If you're in "manual" exposure mode and and the lens is in "manual" focus mode then the camera should take the exposure when you press the shutter button.  If you do not have a remote shutter release, then I suggest using either the 2 second or 10 second self-timer to avoid any camera vibration when you take the shot (even on a solid tripod the camera will move slightly when you press the shutter).

 

There are ways to perfect focus even better using a special focusing mask (an accessory).  Lonely Speck makes a nice one called the "SharpStar" and it slides in (a square filter) using the same filter bracket that you'd use for Lee Filters or Cokin filters (square slide-in filters).  The make has etched lines on it which causes bright stars to throw diffraction spikes in a particular pattern.  Each star throws 3 spikes.  When all 3 spikes meet at a common center, you've nailed focus.  Also if you really can't see anything and you know you've focused somewhere "near" infinitity, you can take test exposures and you should definintely see the diffraction spikes (just don't forget to remove the focusing mask before you start taking real images or you'll end up with wonky spikes all over your stars -- not that I'd ever make that mistake myself (as I wistle innocently)).

 

Tim Campbell
5D III, 5D IV, 60Da

Man, you are a legend. I will try this tonight if it's clear.
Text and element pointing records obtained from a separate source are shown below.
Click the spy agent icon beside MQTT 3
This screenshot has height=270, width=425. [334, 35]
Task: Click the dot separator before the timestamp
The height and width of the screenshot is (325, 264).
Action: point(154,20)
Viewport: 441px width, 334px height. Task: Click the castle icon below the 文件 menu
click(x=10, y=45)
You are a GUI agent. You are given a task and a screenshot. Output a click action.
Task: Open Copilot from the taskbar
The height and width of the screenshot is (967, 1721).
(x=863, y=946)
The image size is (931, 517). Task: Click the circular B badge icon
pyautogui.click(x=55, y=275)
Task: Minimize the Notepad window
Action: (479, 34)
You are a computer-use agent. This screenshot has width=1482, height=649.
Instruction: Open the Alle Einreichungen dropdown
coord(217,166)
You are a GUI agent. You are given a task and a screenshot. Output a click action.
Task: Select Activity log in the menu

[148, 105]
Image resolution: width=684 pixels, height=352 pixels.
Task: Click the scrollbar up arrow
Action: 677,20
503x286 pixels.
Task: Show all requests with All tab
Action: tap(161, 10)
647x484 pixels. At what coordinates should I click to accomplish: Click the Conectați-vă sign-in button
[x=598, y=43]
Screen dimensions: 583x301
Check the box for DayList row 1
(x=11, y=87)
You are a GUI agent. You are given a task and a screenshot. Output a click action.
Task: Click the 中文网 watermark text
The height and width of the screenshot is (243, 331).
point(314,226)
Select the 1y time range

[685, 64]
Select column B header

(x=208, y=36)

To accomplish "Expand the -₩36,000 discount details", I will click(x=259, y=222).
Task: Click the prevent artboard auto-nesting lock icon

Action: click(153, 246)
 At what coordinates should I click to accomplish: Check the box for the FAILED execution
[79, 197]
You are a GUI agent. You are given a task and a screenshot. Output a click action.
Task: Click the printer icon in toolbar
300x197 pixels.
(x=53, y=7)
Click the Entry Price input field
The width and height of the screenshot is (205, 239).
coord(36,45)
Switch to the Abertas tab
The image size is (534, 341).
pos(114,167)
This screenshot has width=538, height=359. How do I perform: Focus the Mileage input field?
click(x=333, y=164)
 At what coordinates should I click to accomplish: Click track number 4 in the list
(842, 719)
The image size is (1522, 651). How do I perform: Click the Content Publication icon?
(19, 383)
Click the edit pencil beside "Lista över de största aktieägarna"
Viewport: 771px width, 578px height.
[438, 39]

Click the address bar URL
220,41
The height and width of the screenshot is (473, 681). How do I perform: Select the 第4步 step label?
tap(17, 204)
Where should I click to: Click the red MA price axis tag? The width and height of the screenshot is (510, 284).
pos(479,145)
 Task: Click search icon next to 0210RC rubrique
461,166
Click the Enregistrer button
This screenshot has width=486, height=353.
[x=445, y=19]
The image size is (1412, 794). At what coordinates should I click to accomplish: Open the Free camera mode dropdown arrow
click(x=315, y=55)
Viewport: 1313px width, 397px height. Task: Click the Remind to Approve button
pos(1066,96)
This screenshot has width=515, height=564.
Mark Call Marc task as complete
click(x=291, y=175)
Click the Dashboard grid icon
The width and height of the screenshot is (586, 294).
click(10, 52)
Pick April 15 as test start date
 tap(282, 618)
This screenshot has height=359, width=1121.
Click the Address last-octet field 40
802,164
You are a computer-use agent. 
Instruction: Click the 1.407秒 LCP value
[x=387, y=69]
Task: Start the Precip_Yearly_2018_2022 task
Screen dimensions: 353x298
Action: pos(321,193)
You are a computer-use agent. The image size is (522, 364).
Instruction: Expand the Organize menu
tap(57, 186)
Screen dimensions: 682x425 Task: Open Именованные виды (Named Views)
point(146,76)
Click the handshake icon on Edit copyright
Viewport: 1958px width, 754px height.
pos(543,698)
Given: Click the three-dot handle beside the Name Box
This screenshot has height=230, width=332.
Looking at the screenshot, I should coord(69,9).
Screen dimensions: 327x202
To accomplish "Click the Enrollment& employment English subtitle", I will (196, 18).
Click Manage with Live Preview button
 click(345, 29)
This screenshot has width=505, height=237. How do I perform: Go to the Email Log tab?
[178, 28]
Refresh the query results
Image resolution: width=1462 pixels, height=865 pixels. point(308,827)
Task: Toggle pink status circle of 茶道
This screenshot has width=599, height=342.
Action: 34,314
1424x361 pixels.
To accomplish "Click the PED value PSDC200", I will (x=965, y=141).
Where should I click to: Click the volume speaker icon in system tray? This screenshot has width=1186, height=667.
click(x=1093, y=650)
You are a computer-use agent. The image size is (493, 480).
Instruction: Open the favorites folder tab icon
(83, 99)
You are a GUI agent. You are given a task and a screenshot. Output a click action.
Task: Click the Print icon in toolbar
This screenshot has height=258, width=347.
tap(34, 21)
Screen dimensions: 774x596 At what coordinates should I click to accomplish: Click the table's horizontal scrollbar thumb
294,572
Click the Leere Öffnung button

Thank you so much for your patience and knowledge!

ebiggs1
Legend
Legend

Not much to add to Tim's outstanding, as usual, reply but don't fall into the mistaken belief by novices that you need a telephoto lens to shoot stars.  You don't.  You want a wide angle lens.  Even a very wide angle lens.  This pretty much eliminates your 75-300mm.  You will want to use your 18-55mm at the 18mm side.  The suggestion of the ef-s 10-22mm is a fantastic idea.

 

The Rokinon 14mm f/2.8 IF ED UMC Lens is considered among the very best lens for shooting the sky at night.  It is totally manual and as sharp as a lens can be.  Plus it won't break the bank either.

EB
EOS 1DX and 1D Mk IV and less lenses then before!


The suggestion of the ef-s 10-22mm is a fantastic idea.

 

The Rokinon 14mm f/2.8 IF ED UMC Lens is considered among the very best lens for shooting the sky at night.  It is totally manual and as sharp as a lens can be.  Plus it won't break the bank either.


I purchased the Rokinon 16mm T2.2 Cine Lens to take pictures of stars, and for video.  The Bower version sells for less than $300.